> **WHAT THIS TASK INVOLVES**: What is needed is an exact copy of every record.

> **INFORMATION**:
◆ ◆ ◆ ◆
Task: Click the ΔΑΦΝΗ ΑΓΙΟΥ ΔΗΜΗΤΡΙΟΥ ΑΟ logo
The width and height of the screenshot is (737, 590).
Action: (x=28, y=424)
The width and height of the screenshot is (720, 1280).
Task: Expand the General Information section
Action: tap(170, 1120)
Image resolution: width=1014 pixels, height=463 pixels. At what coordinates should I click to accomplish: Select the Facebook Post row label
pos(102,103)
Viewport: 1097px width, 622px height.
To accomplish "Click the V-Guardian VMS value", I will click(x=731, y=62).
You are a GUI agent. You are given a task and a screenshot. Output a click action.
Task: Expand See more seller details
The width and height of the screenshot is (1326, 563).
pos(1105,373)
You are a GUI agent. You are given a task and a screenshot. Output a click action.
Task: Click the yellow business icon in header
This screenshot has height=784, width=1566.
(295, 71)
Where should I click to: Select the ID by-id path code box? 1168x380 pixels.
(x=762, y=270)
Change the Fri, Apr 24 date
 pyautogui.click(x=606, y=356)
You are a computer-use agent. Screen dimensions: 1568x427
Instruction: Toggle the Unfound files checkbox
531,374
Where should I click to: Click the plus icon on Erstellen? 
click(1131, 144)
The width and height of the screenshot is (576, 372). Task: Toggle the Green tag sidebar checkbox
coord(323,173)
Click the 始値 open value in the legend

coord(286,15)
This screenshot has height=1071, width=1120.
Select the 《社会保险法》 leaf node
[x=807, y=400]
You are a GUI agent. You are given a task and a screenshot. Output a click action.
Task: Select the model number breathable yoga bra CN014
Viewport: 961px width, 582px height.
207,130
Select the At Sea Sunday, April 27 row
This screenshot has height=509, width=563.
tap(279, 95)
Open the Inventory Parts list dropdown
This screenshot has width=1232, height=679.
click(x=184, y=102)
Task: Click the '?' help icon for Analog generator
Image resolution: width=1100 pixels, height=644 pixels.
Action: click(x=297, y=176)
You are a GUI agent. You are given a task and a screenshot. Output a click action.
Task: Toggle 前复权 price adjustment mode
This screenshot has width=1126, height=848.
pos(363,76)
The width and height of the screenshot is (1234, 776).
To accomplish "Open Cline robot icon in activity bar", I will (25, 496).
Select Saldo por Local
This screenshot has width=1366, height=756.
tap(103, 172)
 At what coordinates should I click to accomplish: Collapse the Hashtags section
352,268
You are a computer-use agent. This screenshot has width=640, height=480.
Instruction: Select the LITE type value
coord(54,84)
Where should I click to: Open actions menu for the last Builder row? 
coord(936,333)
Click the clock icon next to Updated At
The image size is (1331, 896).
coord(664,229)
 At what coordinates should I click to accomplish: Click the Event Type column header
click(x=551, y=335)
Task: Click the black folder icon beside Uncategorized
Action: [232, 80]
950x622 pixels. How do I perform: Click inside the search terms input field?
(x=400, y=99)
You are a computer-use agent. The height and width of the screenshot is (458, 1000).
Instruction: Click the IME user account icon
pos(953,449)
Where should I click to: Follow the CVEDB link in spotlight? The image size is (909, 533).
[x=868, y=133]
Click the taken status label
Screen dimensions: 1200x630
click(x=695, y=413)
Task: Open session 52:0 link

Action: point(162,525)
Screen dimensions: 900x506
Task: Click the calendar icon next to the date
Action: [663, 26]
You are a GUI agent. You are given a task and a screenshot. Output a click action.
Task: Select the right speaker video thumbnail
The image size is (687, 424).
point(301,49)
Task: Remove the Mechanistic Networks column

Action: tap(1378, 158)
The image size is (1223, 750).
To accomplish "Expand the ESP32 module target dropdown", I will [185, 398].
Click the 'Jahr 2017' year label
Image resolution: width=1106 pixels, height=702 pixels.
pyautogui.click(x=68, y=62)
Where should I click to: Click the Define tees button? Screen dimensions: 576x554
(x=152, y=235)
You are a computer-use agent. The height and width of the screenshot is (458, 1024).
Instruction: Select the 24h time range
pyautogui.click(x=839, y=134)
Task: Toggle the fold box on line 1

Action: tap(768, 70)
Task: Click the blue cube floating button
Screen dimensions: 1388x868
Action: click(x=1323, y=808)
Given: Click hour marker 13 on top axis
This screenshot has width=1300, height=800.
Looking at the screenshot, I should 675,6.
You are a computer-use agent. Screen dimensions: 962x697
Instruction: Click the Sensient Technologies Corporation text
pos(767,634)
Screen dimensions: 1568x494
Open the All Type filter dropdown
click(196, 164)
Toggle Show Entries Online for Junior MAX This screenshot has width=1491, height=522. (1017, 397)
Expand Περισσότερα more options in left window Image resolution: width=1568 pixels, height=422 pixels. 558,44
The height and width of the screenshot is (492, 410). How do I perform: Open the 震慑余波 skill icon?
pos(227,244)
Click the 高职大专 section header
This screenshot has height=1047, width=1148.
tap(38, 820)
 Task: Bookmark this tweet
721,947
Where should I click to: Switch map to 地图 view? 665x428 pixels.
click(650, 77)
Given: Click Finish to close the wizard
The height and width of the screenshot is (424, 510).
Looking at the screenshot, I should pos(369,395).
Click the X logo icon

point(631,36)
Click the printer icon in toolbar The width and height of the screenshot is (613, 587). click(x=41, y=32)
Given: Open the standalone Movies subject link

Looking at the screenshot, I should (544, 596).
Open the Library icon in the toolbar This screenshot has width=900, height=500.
◆ ◆ ◆ ◆
> **REPLY TO THE EXERCISE**:
Task: Click the ΔΑΦΝΗ ΑΓΙΟΥ ΔΗΜΗΤΡΙΟΥ ΑΟ logo
The width and height of the screenshot is (737, 590).
Action: (x=28, y=424)
The width and height of the screenshot is (720, 1280).
Task: Expand the General Information section
Action: tap(170, 1120)
Image resolution: width=1014 pixels, height=463 pixels. At what coordinates should I click to accomplish: Select the Facebook Post row label
pos(102,103)
Viewport: 1097px width, 622px height.
To accomplish "Click the V-Guardian VMS value", I will click(x=731, y=62).
You are a GUI agent. You are given a task and a screenshot. Output a click action.
Task: Expand See more seller details
The width and height of the screenshot is (1326, 563).
pos(1105,373)
You are a GUI agent. You are given a task and a screenshot. Output a click action.
Task: Click the yellow business icon in header
This screenshot has height=784, width=1566.
(295, 71)
Where should I click to: Select the ID by-id path code box? 1168x380 pixels.
(x=762, y=270)
Change the Fri, Apr 24 date
 pyautogui.click(x=606, y=356)
You are a computer-use agent. Screen dimensions: 1568x427
Instruction: Toggle the Unfound files checkbox
531,374
Where should I click to: Click the plus icon on Erstellen? 
click(1131, 144)
The width and height of the screenshot is (576, 372). Task: Toggle the Green tag sidebar checkbox
coord(323,173)
Click the 始値 open value in the legend

coord(286,15)
This screenshot has height=1071, width=1120.
Select the 《社会保险法》 leaf node
[x=807, y=400]
You are a GUI agent. You are given a task and a screenshot. Output a click action.
Task: Select the model number breathable yoga bra CN014
Viewport: 961px width, 582px height.
207,130
Select the At Sea Sunday, April 27 row
This screenshot has height=509, width=563.
tap(279, 95)
Open the Inventory Parts list dropdown
This screenshot has width=1232, height=679.
click(x=184, y=102)
Task: Click the '?' help icon for Analog generator
Image resolution: width=1100 pixels, height=644 pixels.
Action: click(x=297, y=176)
You are a GUI agent. You are given a task and a screenshot. Output a click action.
Task: Toggle 前复权 price adjustment mode
This screenshot has width=1126, height=848.
pos(363,76)
The width and height of the screenshot is (1234, 776).
To accomplish "Open Cline robot icon in activity bar", I will (25, 496).
Select Saldo por Local
This screenshot has width=1366, height=756.
tap(103, 172)
 At what coordinates should I click to accomplish: Collapse the Hashtags section
352,268
You are a computer-use agent. This screenshot has width=640, height=480.
Instruction: Select the LITE type value
coord(54,84)
Where should I click to: Open actions menu for the last Builder row? 
coord(936,333)
Click the clock icon next to Updated At
The image size is (1331, 896).
coord(664,229)
 At what coordinates should I click to accomplish: Click the Event Type column header
click(x=551, y=335)
Task: Click the black folder icon beside Uncategorized
Action: [232, 80]
950x622 pixels. How do I perform: Click inside the search terms input field?
(x=400, y=99)
You are a computer-use agent. The height and width of the screenshot is (458, 1000).
Instruction: Click the IME user account icon
pos(953,449)
Where should I click to: Follow the CVEDB link in spotlight? The image size is (909, 533).
[x=868, y=133]
Click the taken status label
Screen dimensions: 1200x630
click(x=695, y=413)
Task: Open session 52:0 link

Action: point(162,525)
Screen dimensions: 900x506
Task: Click the calendar icon next to the date
Action: [663, 26]
You are a GUI agent. You are given a task and a screenshot. Output a click action.
Task: Select the right speaker video thumbnail
The image size is (687, 424).
point(301,49)
Task: Remove the Mechanistic Networks column

Action: tap(1378, 158)
The image size is (1223, 750).
To accomplish "Expand the ESP32 module target dropdown", I will [185, 398].
Click the 'Jahr 2017' year label
Image resolution: width=1106 pixels, height=702 pixels.
pyautogui.click(x=68, y=62)
Where should I click to: Click the Define tees button? Screen dimensions: 576x554
(x=152, y=235)
You are a computer-use agent. The height and width of the screenshot is (458, 1024).
Instruction: Select the 24h time range
pyautogui.click(x=839, y=134)
Task: Toggle the fold box on line 1

Action: tap(768, 70)
Task: Click the blue cube floating button
Screen dimensions: 1388x868
Action: click(x=1323, y=808)
Given: Click hour marker 13 on top axis
This screenshot has width=1300, height=800.
Looking at the screenshot, I should 675,6.
You are a computer-use agent. Screen dimensions: 962x697
Instruction: Click the Sensient Technologies Corporation text
pos(767,634)
Screen dimensions: 1568x494
Open the All Type filter dropdown
click(196, 164)
Toggle Show Entries Online for Junior MAX This screenshot has width=1491, height=522. (1017, 397)
Expand Περισσότερα more options in left window Image resolution: width=1568 pixels, height=422 pixels. 558,44
The height and width of the screenshot is (492, 410). How do I perform: Open the 震慑余波 skill icon?
pos(227,244)
Click the 高职大专 section header
This screenshot has height=1047, width=1148.
tap(38, 820)
 Task: Bookmark this tweet
721,947
Where should I click to: Switch map to 地图 view? 665x428 pixels.
click(650, 77)
Given: Click Finish to close the wizard
The height and width of the screenshot is (424, 510).
Looking at the screenshot, I should pos(369,395).
Click the X logo icon

point(631,36)
Click the printer icon in toolbar The width and height of the screenshot is (613, 587). click(x=41, y=32)
Given: Open the standalone Movies subject link

Looking at the screenshot, I should (544, 596).
Open the Library icon in the toolbar This screenshot has width=900, height=500.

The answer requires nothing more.